Internal representation

[LGR]

How are integers, bytes and bits stored in RAM; packed, or using a full 32-bit word?

Also, it seems strange to me that you carried over the terminology from the PIC24, and call 16-bit "word", and 32-bit "dword". Shouldn't "word" be 32 bit, and 64 be "long"?

[srdjan]

How are integers, bytes and bits stored in RAM; packed, or using a full 32-bit word?

Also, it seems strange to me that you carried over the terminology from the PIC24, and call 16-bit "word", and 32-bit "dword". Shouldn't "word" be 32 bit, and 64 be "long"?

- In such case, I guess that byte would be 16bit and how should we call 8bits then?
Either way around we are missing a type name

Usually, integer type is bounded to a platform basic type determined by a memory organization (32bit here).
All other types are specific to compiler implementation.
For example, in win32 Delphi, integer is 32bits, but word type is 16bits.

We decided to keep backward compatibility and enable users to easily port their existing codes and migrate to pic32 in a sec... or two

[LGR]

I'm an old guy who remembers 32-bit mainframes. The convention there was "word" was 32, and "byte" was 8. The hardware supported both word and byte addressing. There were no 16-bit types. With a 32 bit word, it's hard to imagine a use for them.

But you didn't answer the first question. Just to be perfectly clear, does a byte use an entire 32 bit word, or does the code pack 4 of them into a word? Same question for bits. If they're not packed, I can't see any legitimate use for 16-bit types.

[srdjan]

Hi,

I'm an old guy who remembers 32-bit mainframes. The convention there was "word" was 32, and "byte" was 8. The hardware supported both word and byte addressing. There were no 16-bit types. With a 32 bit word, it's hard to imagine a use for them.

But you didn't answer the first question. Just to be perfectly clear, does a byte use an entire 32 bit word, or does the code pack 4 of them into a word? Same question for bits. If they're not packed, I can't see any legitimate use for 16-bit types.

Sorry, I have missed the first one.
Variables are packed with regards to their alignment.
8bits can be placed anywhere (alignment 1).
16bits must be placed at even addresses (alignment 2).
32 and 64bits must be placed at addresses divisible by 4 (alignment 4).

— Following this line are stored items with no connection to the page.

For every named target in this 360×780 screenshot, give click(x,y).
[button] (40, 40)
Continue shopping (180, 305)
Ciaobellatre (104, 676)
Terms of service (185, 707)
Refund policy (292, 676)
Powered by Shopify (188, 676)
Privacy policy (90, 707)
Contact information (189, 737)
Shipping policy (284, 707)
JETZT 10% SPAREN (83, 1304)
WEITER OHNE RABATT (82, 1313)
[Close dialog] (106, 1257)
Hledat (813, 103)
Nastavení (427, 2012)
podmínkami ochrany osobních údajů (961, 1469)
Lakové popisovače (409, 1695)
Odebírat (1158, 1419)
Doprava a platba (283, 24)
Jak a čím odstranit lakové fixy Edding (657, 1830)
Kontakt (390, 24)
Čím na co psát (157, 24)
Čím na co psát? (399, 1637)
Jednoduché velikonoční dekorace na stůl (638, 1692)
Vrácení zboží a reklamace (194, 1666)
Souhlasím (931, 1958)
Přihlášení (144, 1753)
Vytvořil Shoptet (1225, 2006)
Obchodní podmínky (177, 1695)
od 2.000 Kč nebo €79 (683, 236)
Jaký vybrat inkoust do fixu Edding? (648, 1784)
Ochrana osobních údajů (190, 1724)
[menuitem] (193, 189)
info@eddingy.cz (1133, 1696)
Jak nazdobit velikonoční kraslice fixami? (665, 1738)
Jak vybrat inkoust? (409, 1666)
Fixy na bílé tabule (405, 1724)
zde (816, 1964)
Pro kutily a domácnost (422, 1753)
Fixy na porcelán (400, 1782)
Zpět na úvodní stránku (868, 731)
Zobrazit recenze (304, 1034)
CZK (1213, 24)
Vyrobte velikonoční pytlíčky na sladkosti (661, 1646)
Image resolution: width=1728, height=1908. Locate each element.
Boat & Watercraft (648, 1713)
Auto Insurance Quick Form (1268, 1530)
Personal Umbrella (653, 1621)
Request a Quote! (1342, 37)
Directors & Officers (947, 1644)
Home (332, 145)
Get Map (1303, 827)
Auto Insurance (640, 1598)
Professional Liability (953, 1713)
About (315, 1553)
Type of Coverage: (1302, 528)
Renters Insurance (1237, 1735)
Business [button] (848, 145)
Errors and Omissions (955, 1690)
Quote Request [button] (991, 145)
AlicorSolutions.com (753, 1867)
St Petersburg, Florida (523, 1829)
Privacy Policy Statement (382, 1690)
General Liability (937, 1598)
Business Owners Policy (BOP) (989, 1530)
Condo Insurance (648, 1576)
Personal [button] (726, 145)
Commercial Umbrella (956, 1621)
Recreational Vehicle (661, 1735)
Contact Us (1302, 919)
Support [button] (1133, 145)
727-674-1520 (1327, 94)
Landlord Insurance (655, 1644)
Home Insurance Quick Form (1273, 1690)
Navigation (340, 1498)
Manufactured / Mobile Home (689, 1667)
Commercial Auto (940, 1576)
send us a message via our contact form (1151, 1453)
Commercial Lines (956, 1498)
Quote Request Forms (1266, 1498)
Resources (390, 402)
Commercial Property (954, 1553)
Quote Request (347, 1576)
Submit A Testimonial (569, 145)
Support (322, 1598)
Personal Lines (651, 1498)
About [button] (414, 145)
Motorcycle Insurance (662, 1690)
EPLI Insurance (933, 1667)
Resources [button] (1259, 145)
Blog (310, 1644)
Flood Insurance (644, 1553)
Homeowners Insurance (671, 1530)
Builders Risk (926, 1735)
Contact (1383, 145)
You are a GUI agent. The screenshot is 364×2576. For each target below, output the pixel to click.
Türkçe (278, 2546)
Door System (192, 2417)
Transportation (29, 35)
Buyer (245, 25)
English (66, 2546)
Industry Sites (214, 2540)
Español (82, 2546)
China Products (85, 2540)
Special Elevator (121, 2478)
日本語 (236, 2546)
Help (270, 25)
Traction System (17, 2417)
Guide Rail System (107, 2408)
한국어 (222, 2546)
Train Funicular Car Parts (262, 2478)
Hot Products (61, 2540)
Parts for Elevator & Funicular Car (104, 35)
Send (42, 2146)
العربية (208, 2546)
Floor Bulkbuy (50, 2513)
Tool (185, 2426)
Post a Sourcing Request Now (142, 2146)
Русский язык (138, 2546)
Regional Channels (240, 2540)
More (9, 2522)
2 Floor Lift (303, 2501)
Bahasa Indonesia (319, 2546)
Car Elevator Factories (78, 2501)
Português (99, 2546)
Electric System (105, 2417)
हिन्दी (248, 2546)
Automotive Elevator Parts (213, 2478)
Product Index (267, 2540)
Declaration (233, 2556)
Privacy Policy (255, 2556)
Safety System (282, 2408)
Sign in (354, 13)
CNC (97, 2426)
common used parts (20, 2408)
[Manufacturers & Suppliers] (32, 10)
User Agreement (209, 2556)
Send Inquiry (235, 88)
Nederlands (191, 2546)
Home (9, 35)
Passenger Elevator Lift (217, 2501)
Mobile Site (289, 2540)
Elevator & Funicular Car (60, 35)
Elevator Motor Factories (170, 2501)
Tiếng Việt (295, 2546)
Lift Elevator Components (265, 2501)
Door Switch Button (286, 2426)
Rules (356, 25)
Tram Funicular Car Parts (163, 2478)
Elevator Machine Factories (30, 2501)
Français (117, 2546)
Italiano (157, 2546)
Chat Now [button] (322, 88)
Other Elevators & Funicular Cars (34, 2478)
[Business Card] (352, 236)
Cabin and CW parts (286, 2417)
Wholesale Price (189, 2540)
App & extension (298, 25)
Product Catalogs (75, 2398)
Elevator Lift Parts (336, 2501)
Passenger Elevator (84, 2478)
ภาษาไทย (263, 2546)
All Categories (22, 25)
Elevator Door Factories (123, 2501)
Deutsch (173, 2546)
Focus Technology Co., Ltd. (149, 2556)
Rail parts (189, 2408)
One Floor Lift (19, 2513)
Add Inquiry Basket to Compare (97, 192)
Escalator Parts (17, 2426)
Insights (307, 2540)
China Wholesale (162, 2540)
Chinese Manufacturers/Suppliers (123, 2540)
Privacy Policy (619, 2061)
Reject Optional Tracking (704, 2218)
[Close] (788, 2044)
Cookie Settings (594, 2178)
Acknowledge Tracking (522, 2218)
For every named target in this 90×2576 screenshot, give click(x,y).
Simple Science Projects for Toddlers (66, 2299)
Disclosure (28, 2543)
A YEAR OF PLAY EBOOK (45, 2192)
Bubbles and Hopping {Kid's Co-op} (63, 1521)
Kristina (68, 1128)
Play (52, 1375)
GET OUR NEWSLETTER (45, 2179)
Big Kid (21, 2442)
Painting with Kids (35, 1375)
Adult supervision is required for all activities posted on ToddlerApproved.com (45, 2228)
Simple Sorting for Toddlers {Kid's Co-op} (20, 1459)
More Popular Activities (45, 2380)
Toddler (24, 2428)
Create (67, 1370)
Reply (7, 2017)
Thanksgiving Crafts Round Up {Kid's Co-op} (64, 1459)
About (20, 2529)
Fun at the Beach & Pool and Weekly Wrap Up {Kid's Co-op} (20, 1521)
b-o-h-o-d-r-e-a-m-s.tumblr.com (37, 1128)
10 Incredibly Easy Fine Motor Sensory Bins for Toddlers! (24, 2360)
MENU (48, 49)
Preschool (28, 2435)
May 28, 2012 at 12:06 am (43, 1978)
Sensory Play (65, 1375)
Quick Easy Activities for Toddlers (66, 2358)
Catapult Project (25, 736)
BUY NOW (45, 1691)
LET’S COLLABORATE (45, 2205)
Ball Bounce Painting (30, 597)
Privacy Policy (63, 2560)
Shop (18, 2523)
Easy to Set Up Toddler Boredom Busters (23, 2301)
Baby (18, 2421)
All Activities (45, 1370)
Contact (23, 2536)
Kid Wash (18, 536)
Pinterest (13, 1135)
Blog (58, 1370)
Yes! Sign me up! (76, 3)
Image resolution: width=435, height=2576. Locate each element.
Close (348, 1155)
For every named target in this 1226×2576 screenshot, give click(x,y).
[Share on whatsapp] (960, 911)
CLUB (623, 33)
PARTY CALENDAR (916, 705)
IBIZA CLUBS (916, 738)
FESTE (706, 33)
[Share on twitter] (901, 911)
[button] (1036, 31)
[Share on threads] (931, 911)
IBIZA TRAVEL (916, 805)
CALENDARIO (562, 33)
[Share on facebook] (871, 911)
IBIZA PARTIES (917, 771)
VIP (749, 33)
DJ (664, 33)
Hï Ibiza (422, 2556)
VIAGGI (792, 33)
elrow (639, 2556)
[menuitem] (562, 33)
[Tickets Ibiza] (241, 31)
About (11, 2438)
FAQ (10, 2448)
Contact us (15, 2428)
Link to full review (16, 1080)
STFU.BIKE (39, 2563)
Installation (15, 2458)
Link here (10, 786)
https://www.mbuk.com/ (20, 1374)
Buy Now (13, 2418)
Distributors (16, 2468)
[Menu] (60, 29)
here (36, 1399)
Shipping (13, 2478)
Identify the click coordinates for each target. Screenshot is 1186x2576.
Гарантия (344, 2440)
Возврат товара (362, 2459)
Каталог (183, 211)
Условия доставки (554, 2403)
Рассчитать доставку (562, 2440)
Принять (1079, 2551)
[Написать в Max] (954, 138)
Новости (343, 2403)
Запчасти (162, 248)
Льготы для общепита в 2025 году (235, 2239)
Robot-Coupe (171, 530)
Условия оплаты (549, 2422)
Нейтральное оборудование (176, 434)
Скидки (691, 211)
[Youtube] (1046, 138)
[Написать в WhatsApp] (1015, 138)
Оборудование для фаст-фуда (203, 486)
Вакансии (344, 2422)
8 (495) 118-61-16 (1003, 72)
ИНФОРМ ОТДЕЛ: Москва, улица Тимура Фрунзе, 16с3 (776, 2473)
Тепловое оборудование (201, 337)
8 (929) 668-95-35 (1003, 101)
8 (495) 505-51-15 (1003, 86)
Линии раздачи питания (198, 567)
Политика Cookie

So using 8bits or 16bits instead of 32bits consumes less memory with same code efficiency.

P.S. Architecture itself does support placing any size at any address (i.e. 32bits at odd addresses), but code for accessing is highly inefficient.

[LGR]

It looks like I'm going to have to read the Microchip literature more thoroughly.

Thanks.

[p.erasmus]

8bits can be placed anywhere (alignment 1).
16bits must be placed at even addresses (alignment 2).
32 and 64bits must be placed at addresses divisible by 4 (alignment 4).

So using 8bits or 16bits instead of 32bits consumes less memory with same code efficiency.

P.S. Architecture itself does support placing any size at any address (i.e. 32bits at odd addresses), but code for accessing is highly inefficient

This should be done by the compiler if I am not mistaken or should we as the user take care of this

Regards

[rajkovic]

8bits can be placed anywhere (alignment 1).
16bits must be placed at even addresses (alignment 2).
32 and 64bits must be placed at addresses divisible by 4 (alignment 4).

So using 8bits or 16bits instead of 32bits consumes less memory with same code efficiency.

P.S. Architecture itself does support placing any size at any address (i.e. 32bits at odd addresses), but code for accessing is highly inefficient

This should be done by the compiler if I am not mistaken or should we as the user take care of this

Regards

Yes compiler is taking care about alignment and packing variables at right address .